Work item
Copy down every line of the data that follows exactly. Omit the pictures.

Collected data entries

★ ★ ★ ★ ★

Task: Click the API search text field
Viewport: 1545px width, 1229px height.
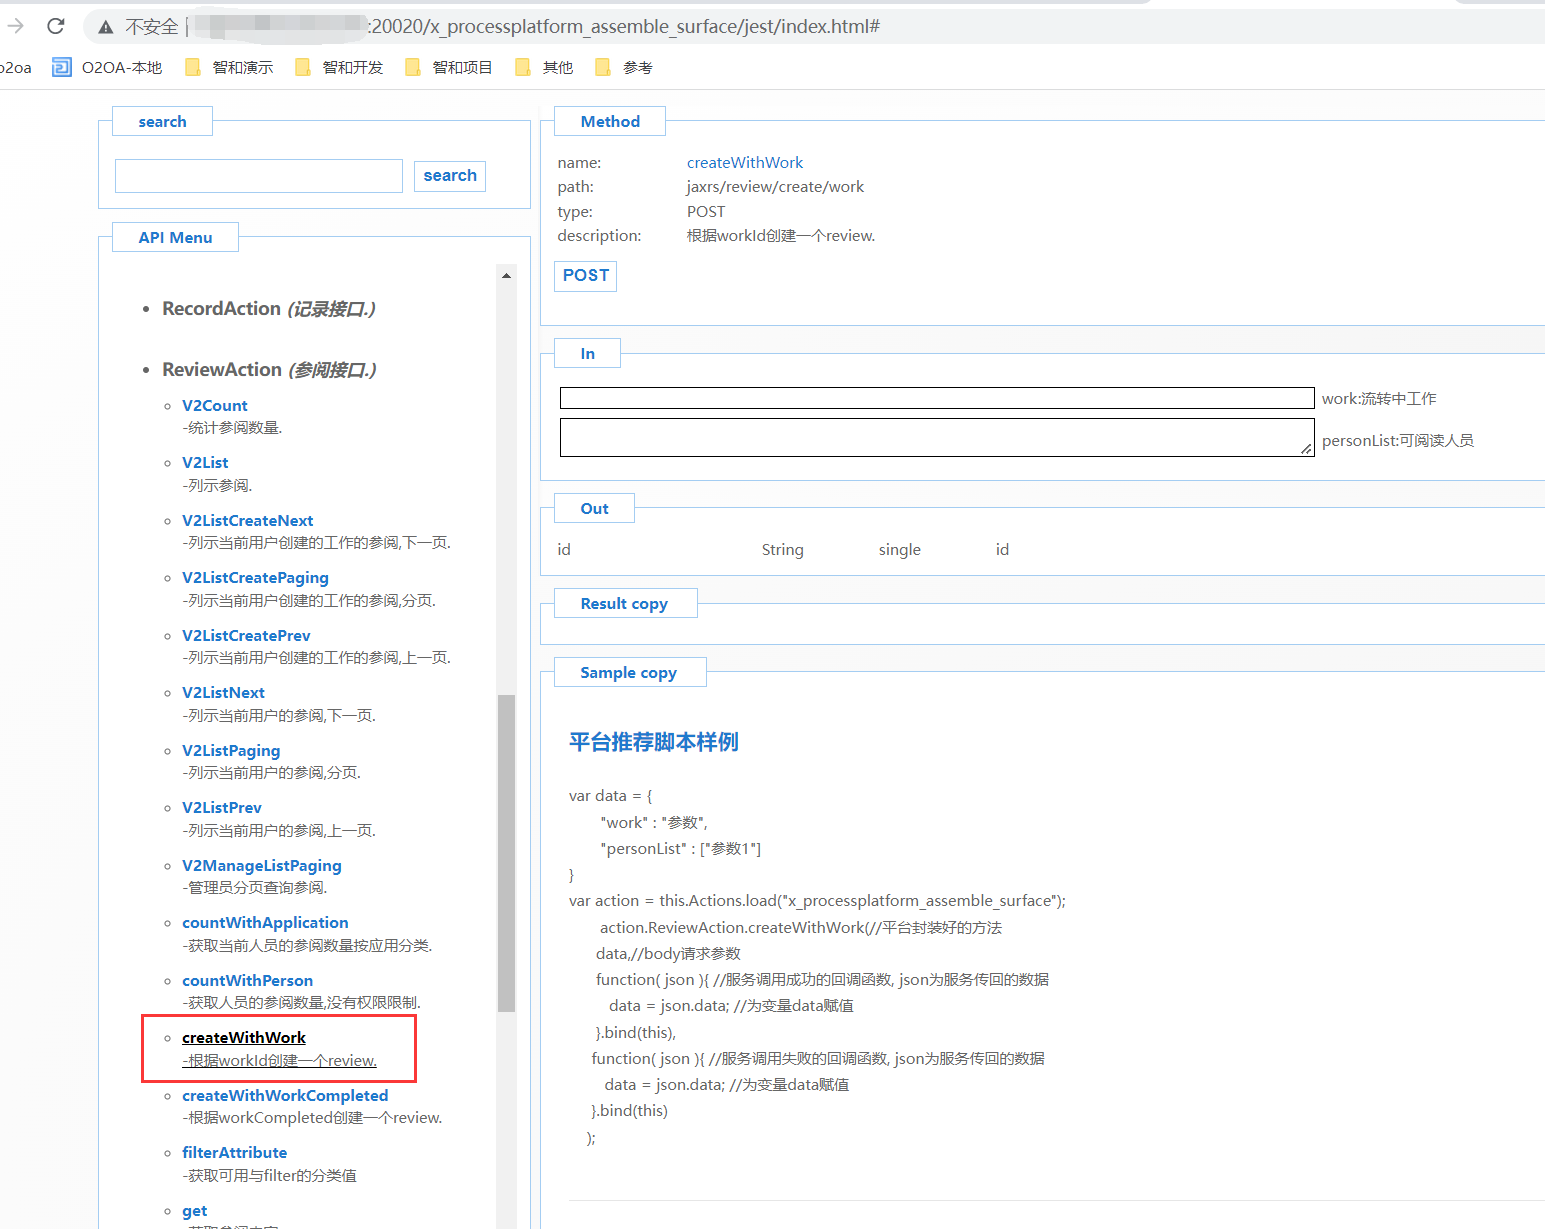Action: click(258, 176)
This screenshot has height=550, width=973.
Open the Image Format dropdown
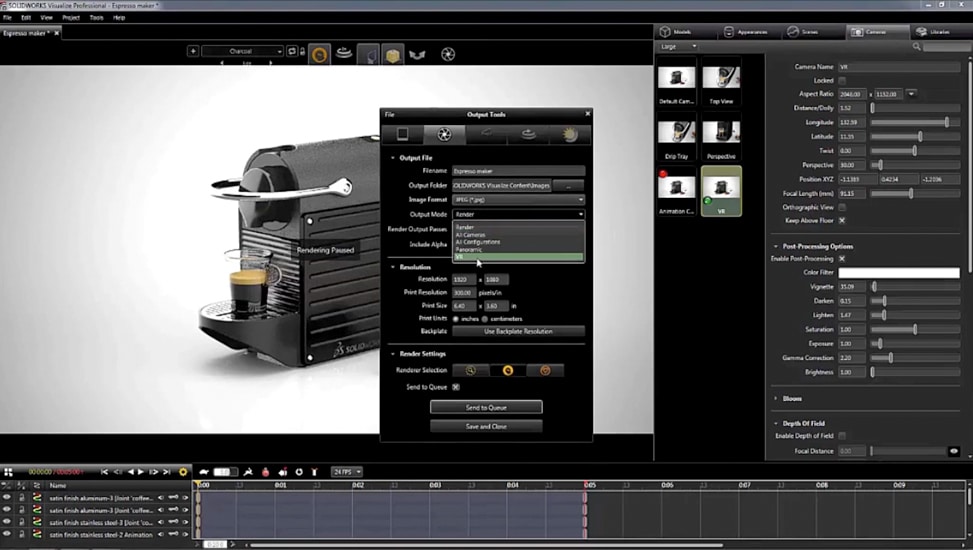pos(518,199)
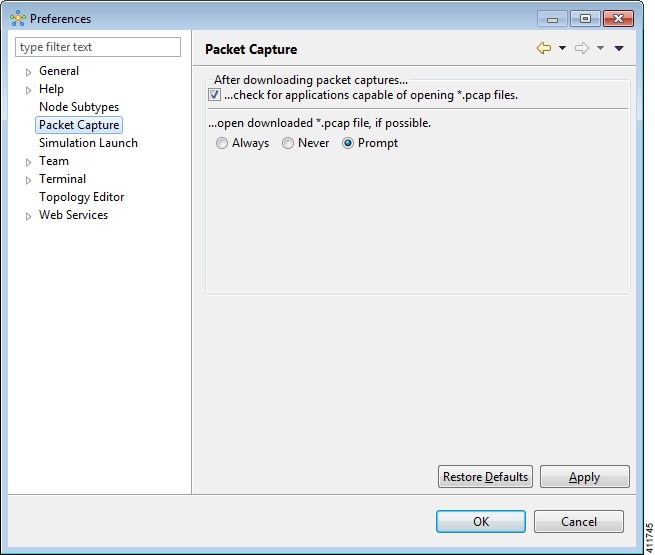Expand the Team tree node
This screenshot has width=655, height=555.
pyautogui.click(x=28, y=162)
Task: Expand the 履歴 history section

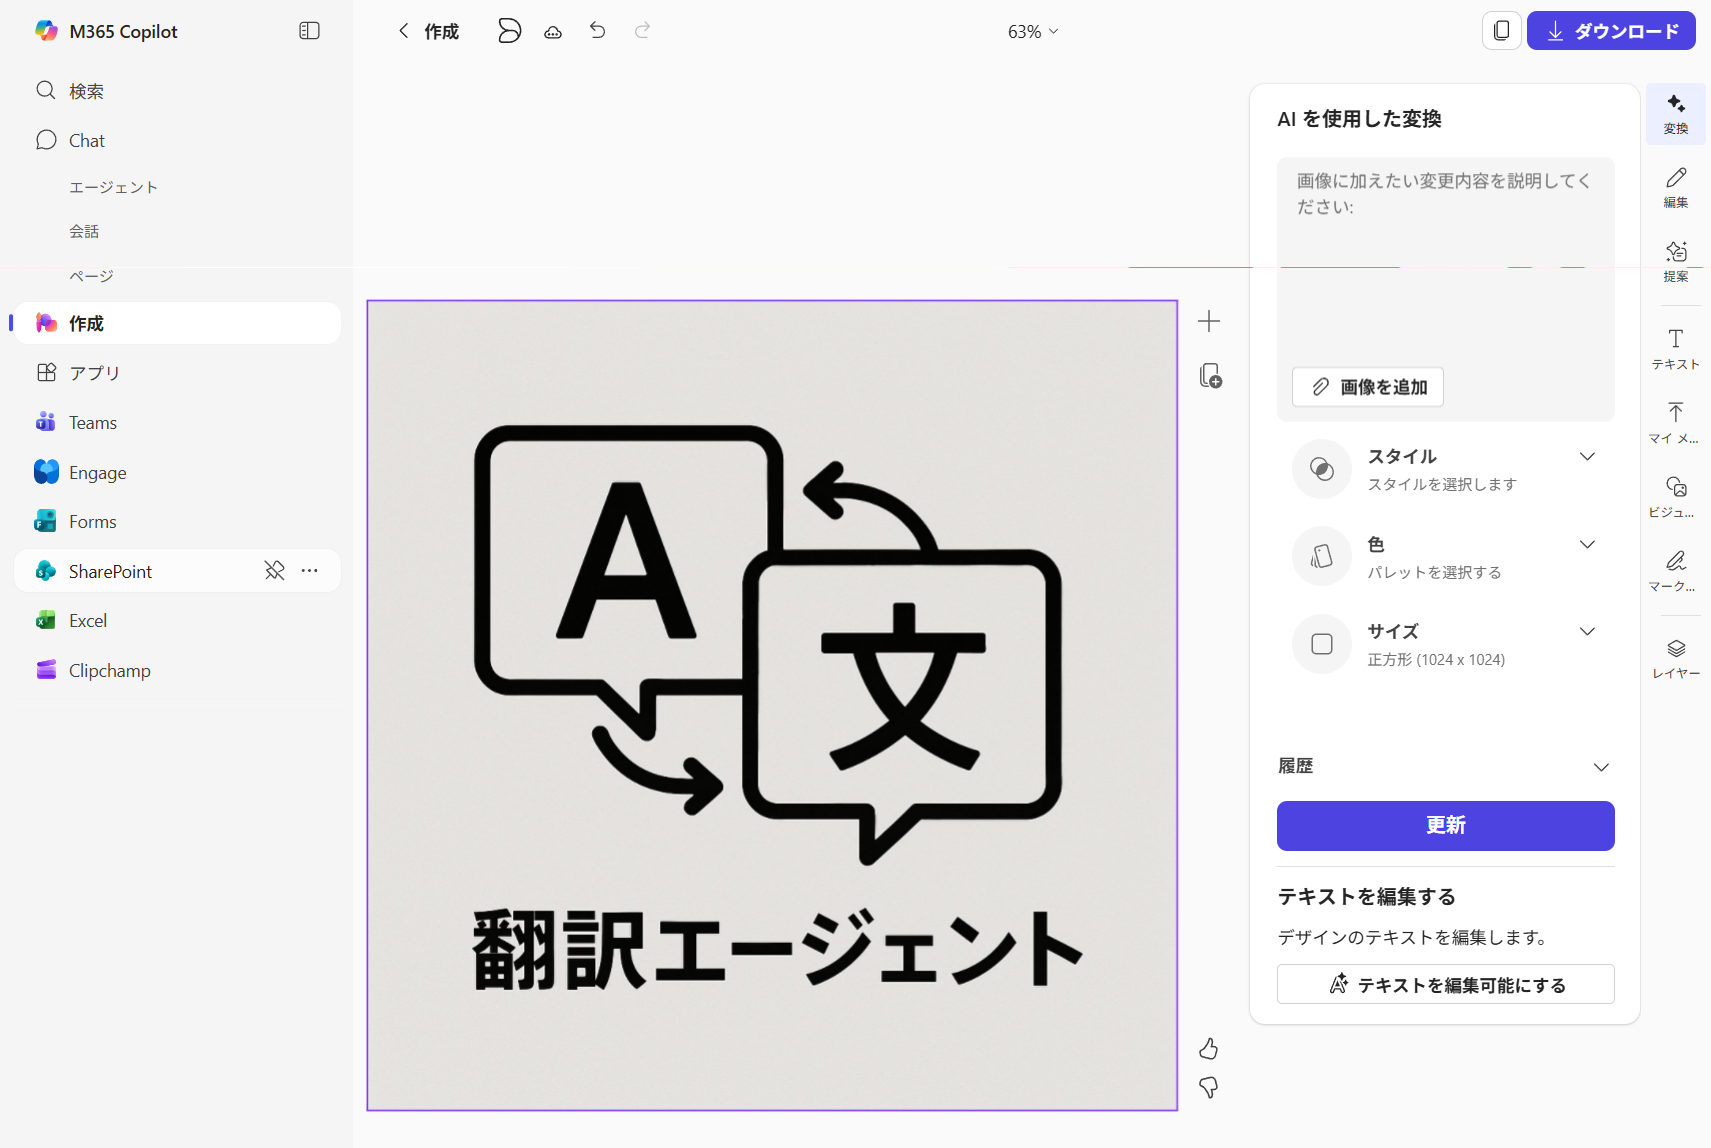Action: tap(1600, 767)
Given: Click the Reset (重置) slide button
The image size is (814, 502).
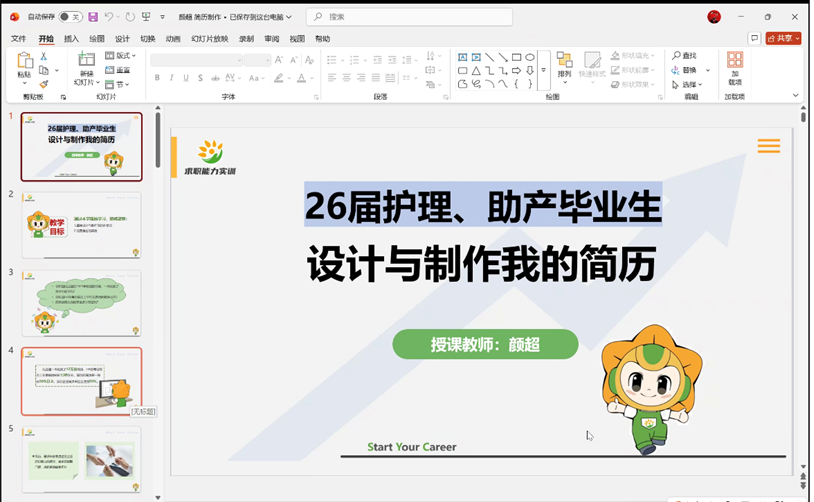Looking at the screenshot, I should [122, 70].
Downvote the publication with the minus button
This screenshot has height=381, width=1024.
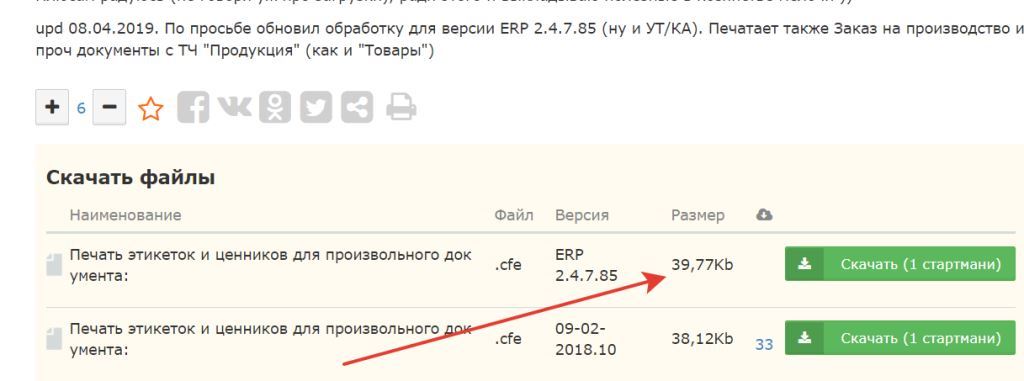[x=109, y=107]
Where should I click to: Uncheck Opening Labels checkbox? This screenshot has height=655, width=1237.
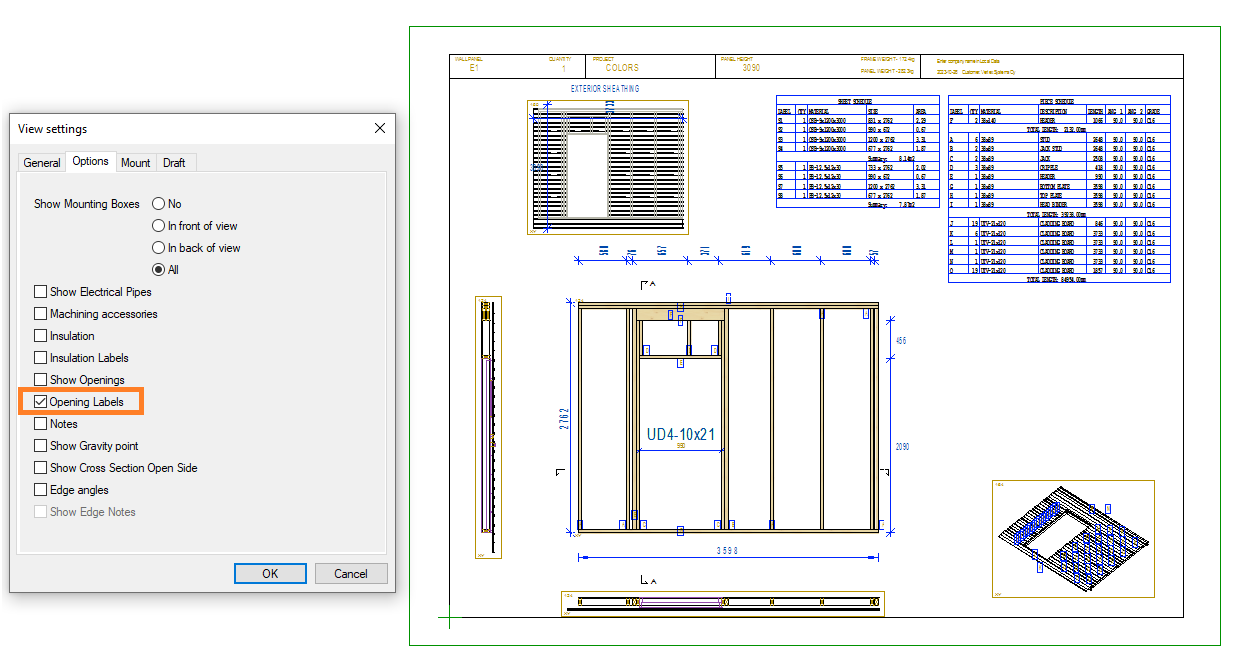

★ ★ ★ ★ ★

Answer to this problem
Task: Click the API search text field
Viewport: 1545px width, 1229px height.
Action: click(258, 176)
This screenshot has height=550, width=973.
Open the Image Format dropdown
pos(518,199)
Expand the Team tree node
This screenshot has width=655, height=555.
pyautogui.click(x=28, y=162)
Task: Expand the 履歴 history section

Action: tap(1600, 767)
Given: Click the Reset (重置) slide button
The image size is (814, 502).
Looking at the screenshot, I should [122, 70].
Downvote the publication with the minus button
This screenshot has height=381, width=1024.
[x=109, y=107]
Where should I click to: Uncheck Opening Labels checkbox? This screenshot has height=655, width=1237.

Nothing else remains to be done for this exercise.